Een belangrijke rol hierin is weggelegd voor vertrouwde derde partijen. Deze partijen worden door de deelnemers van het netwerk erkend als handelend vanuit het belang van het netwerk en voldoend aan voorwaarden die het netwerk aan ze stelt. Vertrouwde derde partijen geven certificaten uit, waarmee aanbieders de identiteit van afnemers kunnen controleren, ook als ze de afnemer niet a priori kennen. In deze opzet is het niet nodig voor elke afnemer-aanbieder een vooraf vastgelegd contract te hebben. Dit scheelt in beheerslast bij schaalvergroting, en komt daarmee tegemoet aan bezwaar 2 (bewerkelijk).

Verifieerbare verklaringen #

Het gebruik van verifieerbare verklaringen (richtlijn 3) past in vertrouwensraamwerken.

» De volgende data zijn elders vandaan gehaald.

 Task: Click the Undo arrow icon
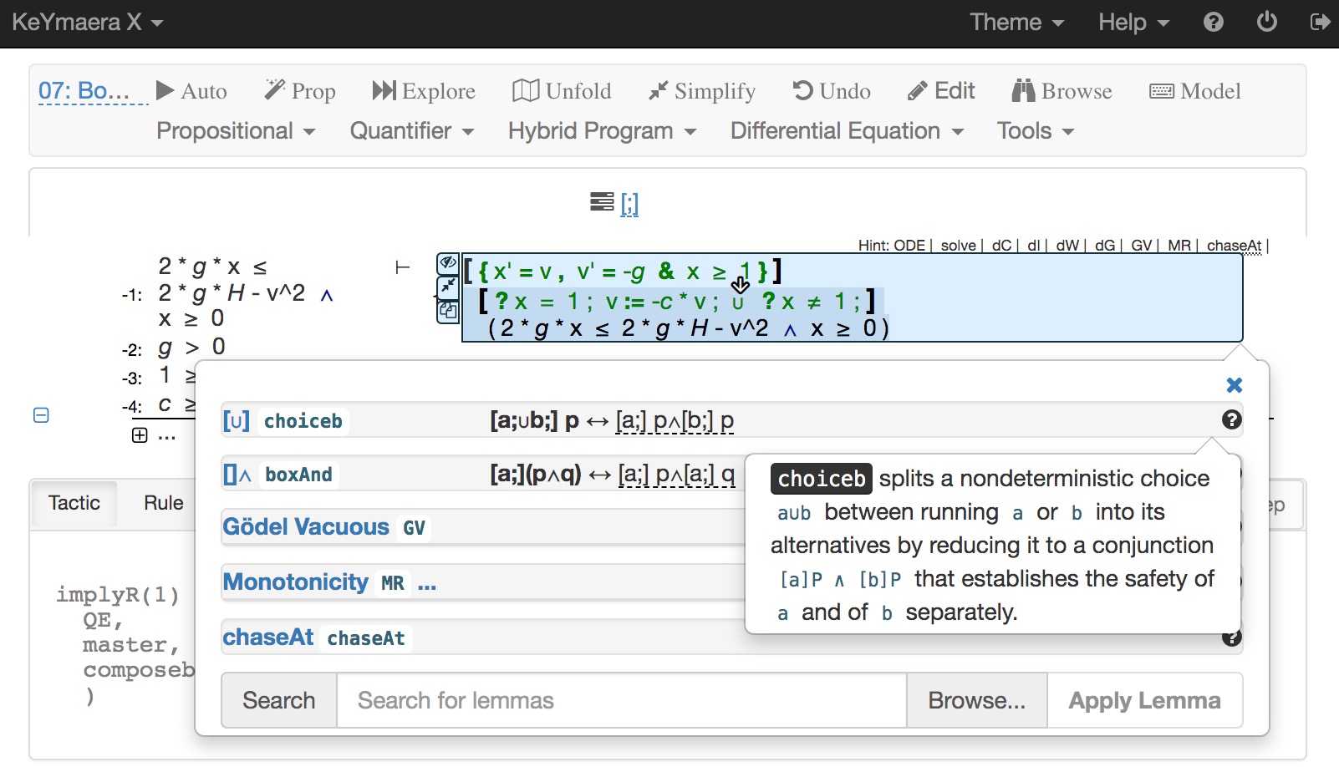802,90
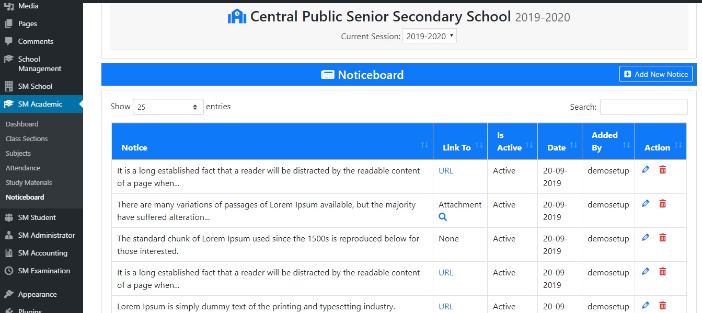Change the Show entries dropdown value
This screenshot has width=702, height=313.
pyautogui.click(x=167, y=106)
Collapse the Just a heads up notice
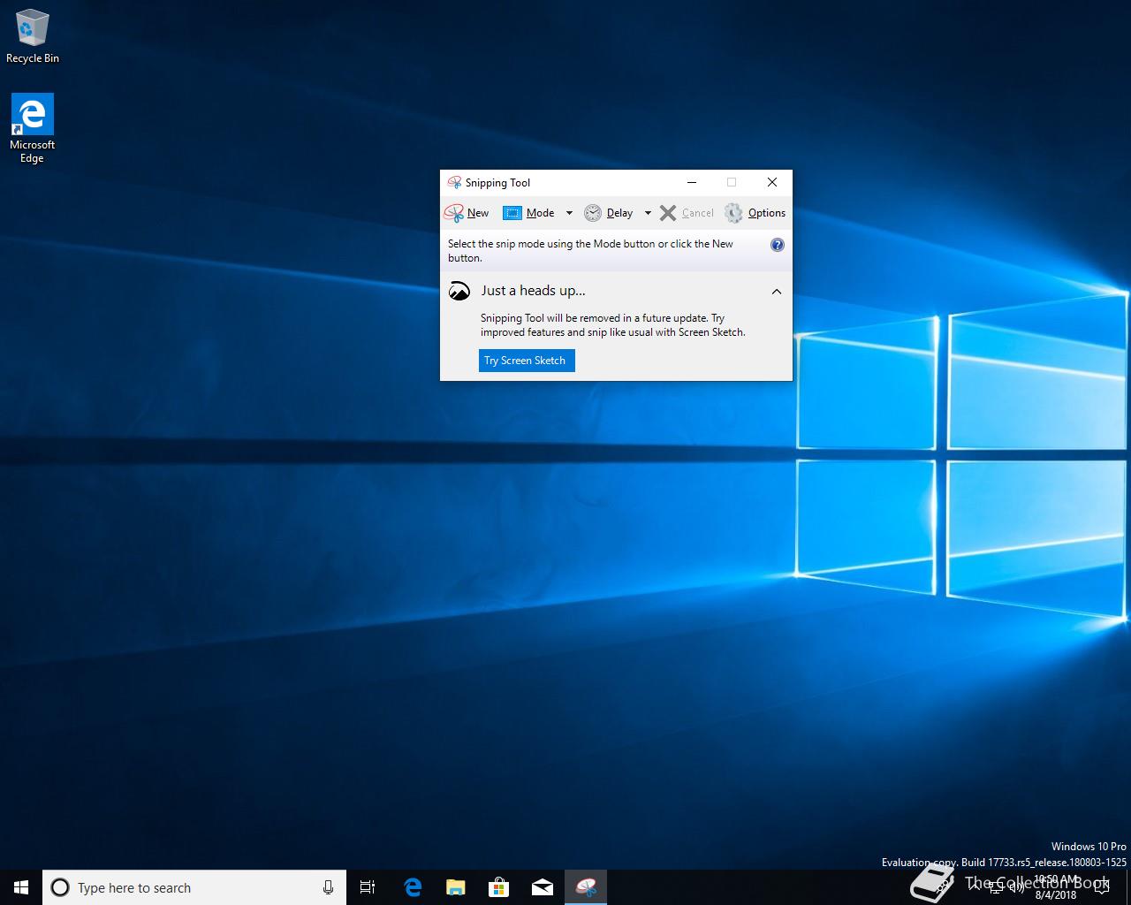The image size is (1131, 905). click(x=777, y=292)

In een klassieke API-uitwisseling stuurt de aanvrager bij de vraag aan de resource een identificatie mee van het subject, en bepaalt de aanbieder aan de hand van die combinatie de regels. De regels worden dus vastgelegd en gecontroleerd door de aanbieder. Dit vereist dat aanbieder en afnemer dezelfde aanduiding gebruiken voor subject, dus dezelfde lijsten met personen en rollen. Partijen moeten elkaar dus kennen voordat gegevens uitgewisseld kunnen worden. 2.2wallet.png In een federatief stelsel werkt dit net anders. Het subject stuurt bij zijn verwerkingsverzoek een zogenaamde wallet mee met daarin verifieerbare verklaringen. Deze verklaringen worden ook afgegeven door een vertrouwde derde partij. Ook hier kan de aanbieder de verklaringen controleren zonder de afnemer te kennen. Zoals een agent aan een rijbewijs kan controleren of iemand rijbevoegd is, zonder de persoon te kennen. Ook dit komt tegemoet aan bezwaar 2 (bewerkelijk).

Verifieerbare verklaringen maken al deel uit van eIDAS 2.0 in de vorm van de European Digital Identity (EDI) Wallet. In Nederland moet het EDI-stelsel NL daar invulling aan gaan geven.

Let op dat certificaten en verklaring niet hetzelfde zijn maar elkaar aanvullen. Certificaten gaan over controleerbare identiteit, en verklaringen over bevoegdheid. Zoals op een rijbewijs de pasfoto enerzijds en de aantekening ‘B’ anderzijds.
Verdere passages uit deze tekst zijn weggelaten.